> TEKS HALAMAN
+++++

Bitcoin berpotensi menuju target US$66.000 dengan dorongan dari data CPI AS terbaru. Analisis teknikal dan ketegangan geopolitik juga memengaruhi pasar. Investor diingatkan untuk terus memantau perkembangan.
Bitcoin menunjukkan pergerakan positif menjelang rilis data Consumer Price Index (CPI) AS. Menurut Panji Yudha, analis dari Ajaib Kripto dalam keterangannya Rabu (9/10/2024), meskipun pekan lalu ada tekanan geopolitik, Bitcoin berhasil melakukan rebound dari support US$60.000 dan mencapai resistance US$64.000 pada Senin, 7 Oktober 2024.

+++++

Lanjutkan teks tentang pergerakan Bitcoin menjelang rilis data CPI AS, dimulai setelah kalimat terakhirnya. Materi yang disertakan tidak perlu digunakan.

> DATA TERSEDIA
+++++

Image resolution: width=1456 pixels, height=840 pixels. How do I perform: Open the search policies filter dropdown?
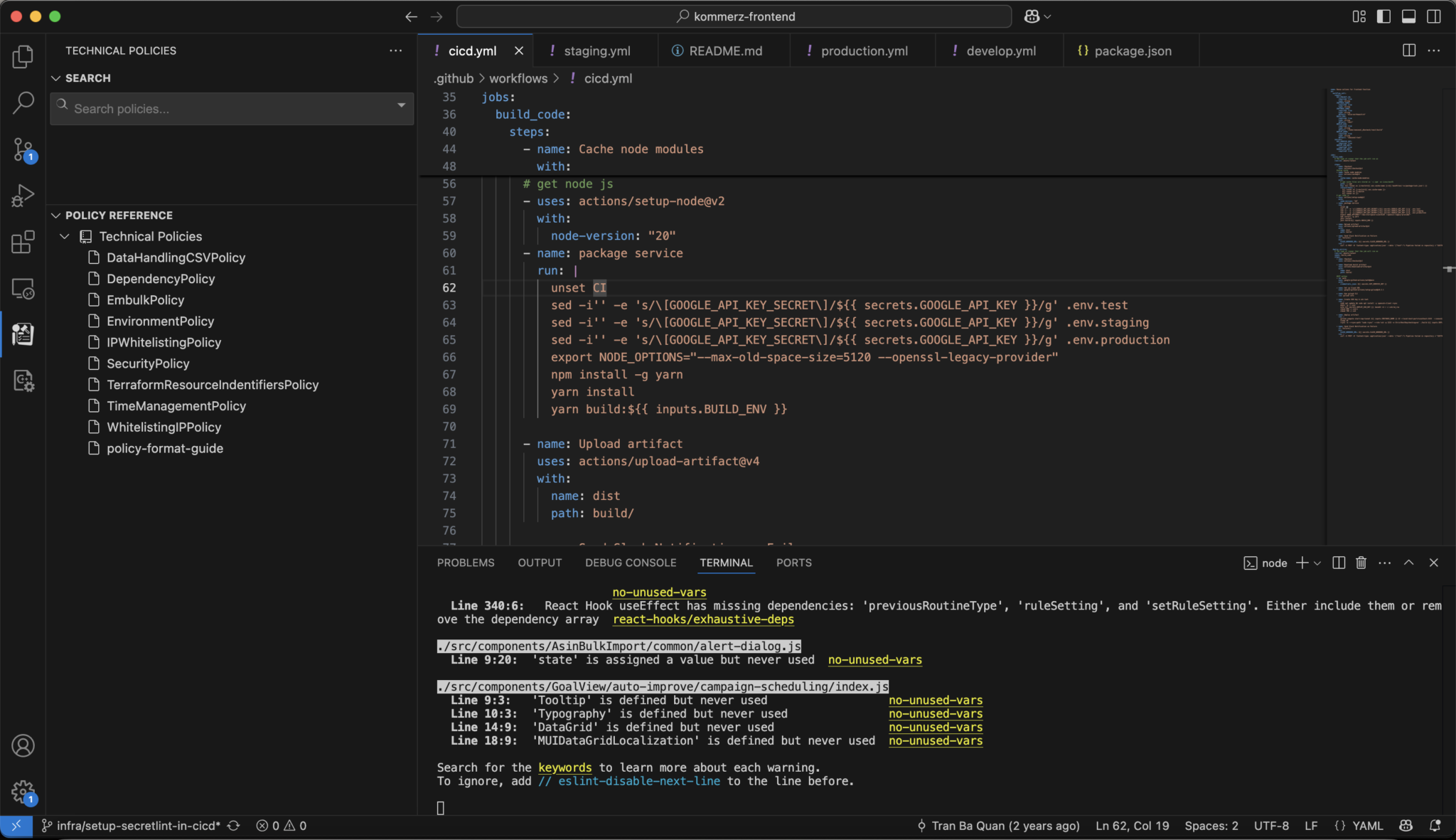click(401, 105)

+++++

> JAWABAN LATIHAN
Pada hari Rabu, 9 Oktober 2024, pukul 09.30 WIB, harga Bitcoin tercatat di US$62.300, turun sekitar 0,40 persen dalam 24 jam terakhir. Namun, potensi kenaikan tetap ada setelah menyentuh level MA-100 di sekitar US$61.000, dengan target selanjutnya menuju US$66.000.
Ketegangan geopolitik, terutama di Timur Tengah, berdampak negatif pada perdagangan ETF Bitcoin di Amerika Serikat selama pekan lalu. Laporan menunjukkan terjadi aliran keluar bersih sebesar US$300 juta dari ETF Spot Bitcoin pada periode 30 September hingga 4 Oktober 2024. Namun, di awal pekan ini, aliran masuk kembali mencapai US$235 juta, mencerminkan minat yang terus ada dari investor.
Data CPI AS Pekan Ini Sangat Penting untuk Bitcoin
“Data CPI AS yang akan dirilis minggu ini pada 10 Oktober 2024, sangat penting bagi Bitcoin. Jika data inflasi menunjukkan penurunan, itu bisa memperkuat spekulasi tentang penurunan suku bunga lebih lanjut. Ini akan menjadi sinyal positif untuk pasar kripto,” sebutnya.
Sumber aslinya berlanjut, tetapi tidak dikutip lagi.